What is required: List each line of the rows below that contains the string "height", matching case exactly.

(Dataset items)
============

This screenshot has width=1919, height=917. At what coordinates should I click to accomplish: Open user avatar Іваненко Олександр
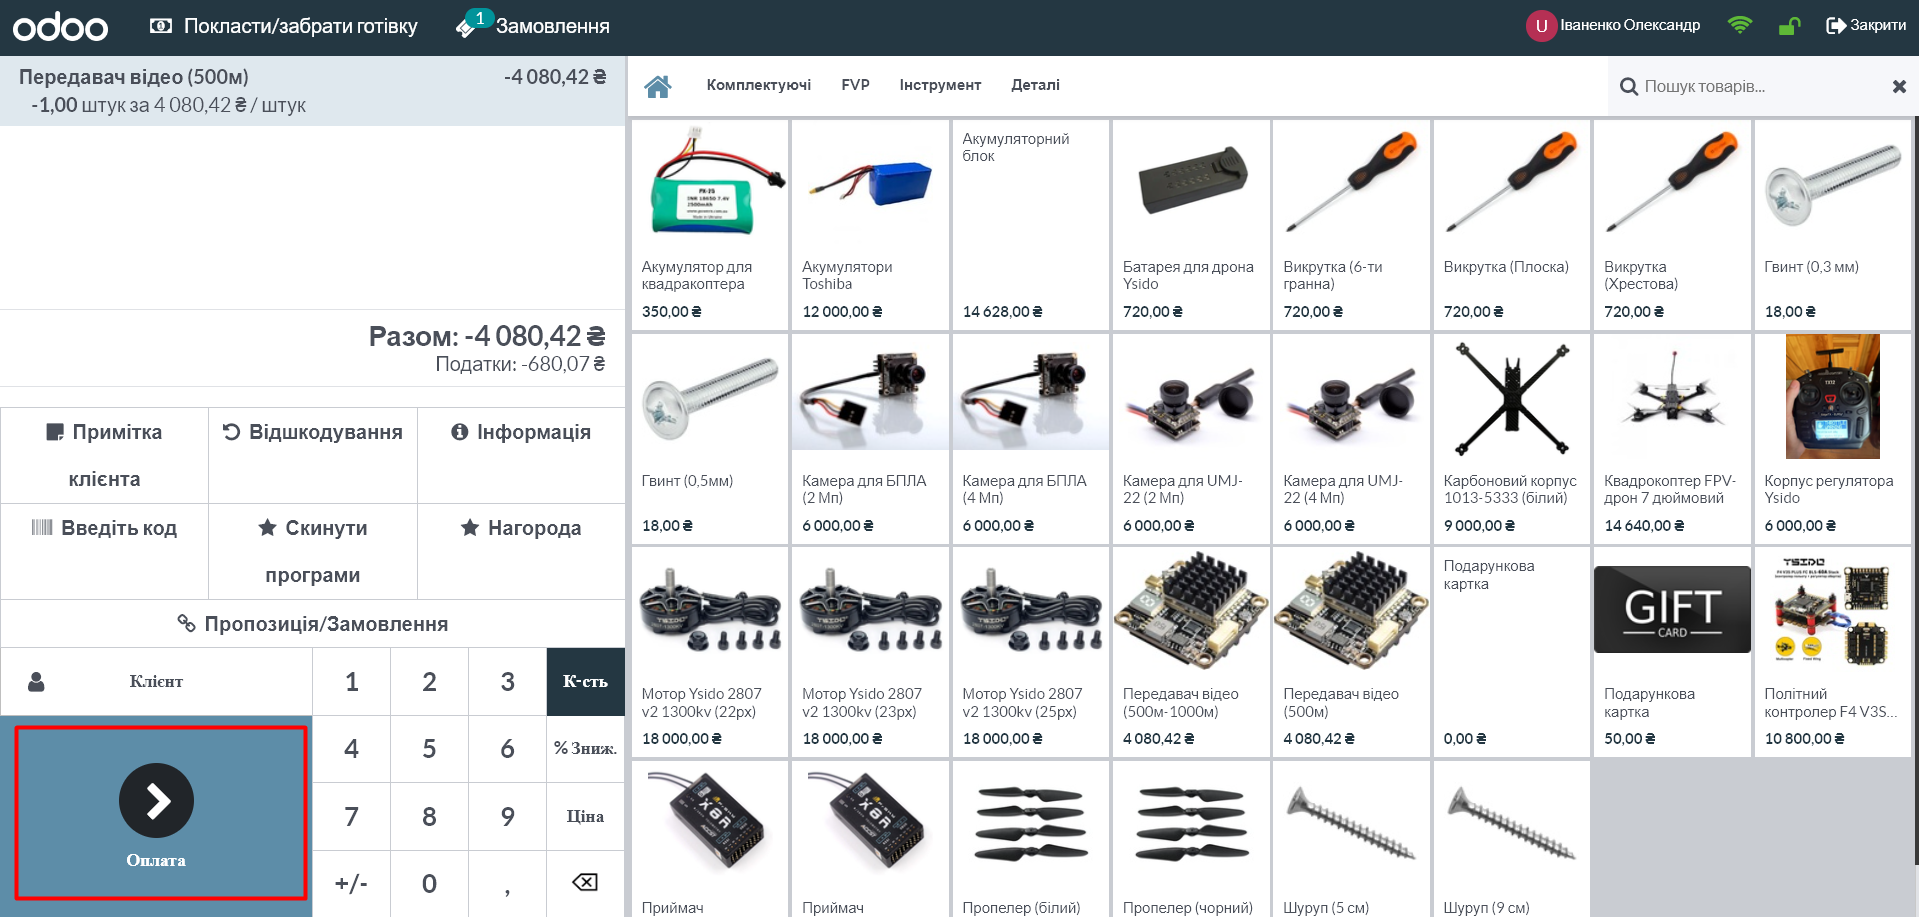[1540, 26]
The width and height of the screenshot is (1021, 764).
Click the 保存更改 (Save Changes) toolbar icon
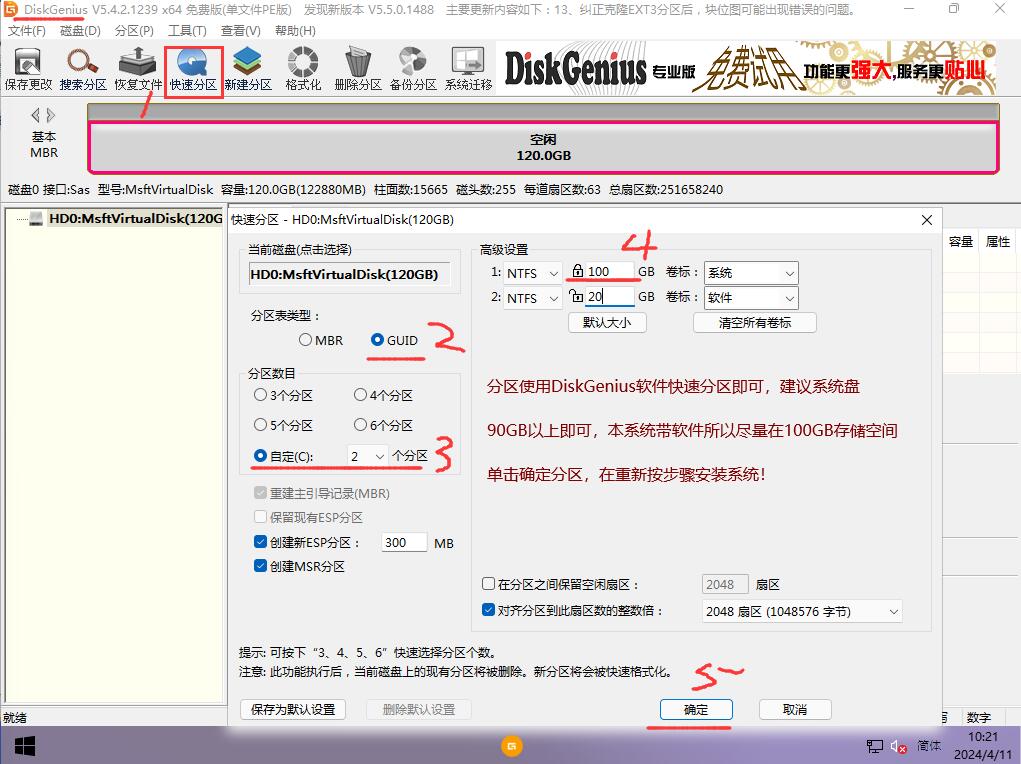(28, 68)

============

Expected output:
This screenshot has width=1919, height=917. At what coordinates should I click to accomplish: Open user avatar Іваненко Олександр
The width and height of the screenshot is (1021, 764).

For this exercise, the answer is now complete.